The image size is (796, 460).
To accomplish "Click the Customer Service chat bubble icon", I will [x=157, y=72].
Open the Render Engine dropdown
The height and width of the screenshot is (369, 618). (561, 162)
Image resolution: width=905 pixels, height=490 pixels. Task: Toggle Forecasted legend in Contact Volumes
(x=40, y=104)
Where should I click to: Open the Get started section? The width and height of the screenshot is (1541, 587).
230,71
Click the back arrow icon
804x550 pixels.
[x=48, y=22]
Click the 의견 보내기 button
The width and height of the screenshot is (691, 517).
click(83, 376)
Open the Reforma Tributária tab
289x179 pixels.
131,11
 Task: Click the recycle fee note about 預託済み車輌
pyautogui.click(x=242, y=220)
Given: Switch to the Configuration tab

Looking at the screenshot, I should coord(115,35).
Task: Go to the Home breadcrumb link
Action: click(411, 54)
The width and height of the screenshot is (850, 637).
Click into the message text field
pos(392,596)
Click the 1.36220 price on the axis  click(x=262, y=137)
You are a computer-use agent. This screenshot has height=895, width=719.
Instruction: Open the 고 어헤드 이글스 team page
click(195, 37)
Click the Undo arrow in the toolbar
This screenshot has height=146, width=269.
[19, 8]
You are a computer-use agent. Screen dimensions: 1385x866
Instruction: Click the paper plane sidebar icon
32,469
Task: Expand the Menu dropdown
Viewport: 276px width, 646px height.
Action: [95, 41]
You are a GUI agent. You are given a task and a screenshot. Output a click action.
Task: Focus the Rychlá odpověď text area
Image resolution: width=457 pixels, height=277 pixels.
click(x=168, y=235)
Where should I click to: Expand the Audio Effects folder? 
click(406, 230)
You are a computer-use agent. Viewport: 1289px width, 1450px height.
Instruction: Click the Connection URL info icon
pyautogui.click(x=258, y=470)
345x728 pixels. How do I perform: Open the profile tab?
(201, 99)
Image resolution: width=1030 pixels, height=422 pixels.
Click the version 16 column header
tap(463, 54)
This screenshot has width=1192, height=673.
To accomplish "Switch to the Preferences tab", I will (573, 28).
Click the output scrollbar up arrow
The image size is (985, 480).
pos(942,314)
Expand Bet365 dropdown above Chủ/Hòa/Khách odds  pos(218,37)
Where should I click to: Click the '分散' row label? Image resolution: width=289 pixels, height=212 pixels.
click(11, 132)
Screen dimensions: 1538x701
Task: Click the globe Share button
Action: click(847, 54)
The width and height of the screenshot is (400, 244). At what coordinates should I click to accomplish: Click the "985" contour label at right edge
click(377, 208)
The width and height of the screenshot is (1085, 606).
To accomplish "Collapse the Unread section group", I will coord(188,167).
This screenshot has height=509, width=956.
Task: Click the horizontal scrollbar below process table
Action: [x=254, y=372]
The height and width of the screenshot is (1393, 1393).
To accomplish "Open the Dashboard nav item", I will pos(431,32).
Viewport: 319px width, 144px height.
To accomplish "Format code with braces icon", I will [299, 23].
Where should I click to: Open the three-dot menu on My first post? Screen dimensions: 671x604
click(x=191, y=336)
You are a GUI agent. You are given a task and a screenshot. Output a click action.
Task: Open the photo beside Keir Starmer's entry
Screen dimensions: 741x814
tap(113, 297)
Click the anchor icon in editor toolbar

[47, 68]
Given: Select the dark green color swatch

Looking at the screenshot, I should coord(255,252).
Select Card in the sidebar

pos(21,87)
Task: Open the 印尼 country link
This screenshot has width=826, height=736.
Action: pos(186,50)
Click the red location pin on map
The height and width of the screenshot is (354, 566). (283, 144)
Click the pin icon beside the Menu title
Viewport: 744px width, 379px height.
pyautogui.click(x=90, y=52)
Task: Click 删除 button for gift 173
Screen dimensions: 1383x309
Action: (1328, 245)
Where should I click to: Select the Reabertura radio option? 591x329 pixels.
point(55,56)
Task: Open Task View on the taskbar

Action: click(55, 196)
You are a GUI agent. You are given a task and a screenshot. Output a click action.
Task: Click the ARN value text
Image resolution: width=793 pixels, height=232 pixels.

YOUR ASSIGNMENT: The reply should hold only the lines of the listing above starting at the line containing "This screenshot has width=1192, height=673." and ending at the line containing "The width and height of the screenshot is (1085, 606).", exactly as written.

THE COMPLETED TASK:
This screenshot has width=1192, height=673.
To accomplish "Switch to the Preferences tab", I will (573, 28).
Click the output scrollbar up arrow
The image size is (985, 480).
pos(942,314)
Expand Bet365 dropdown above Chủ/Hòa/Khách odds  pos(218,37)
Where should I click to: Click the '分散' row label? Image resolution: width=289 pixels, height=212 pixels.
click(11, 132)
Screen dimensions: 1538x701
Task: Click the globe Share button
Action: click(847, 54)
The width and height of the screenshot is (400, 244). At what coordinates should I click to accomplish: Click the "985" contour label at right edge
click(377, 208)
The width and height of the screenshot is (1085, 606).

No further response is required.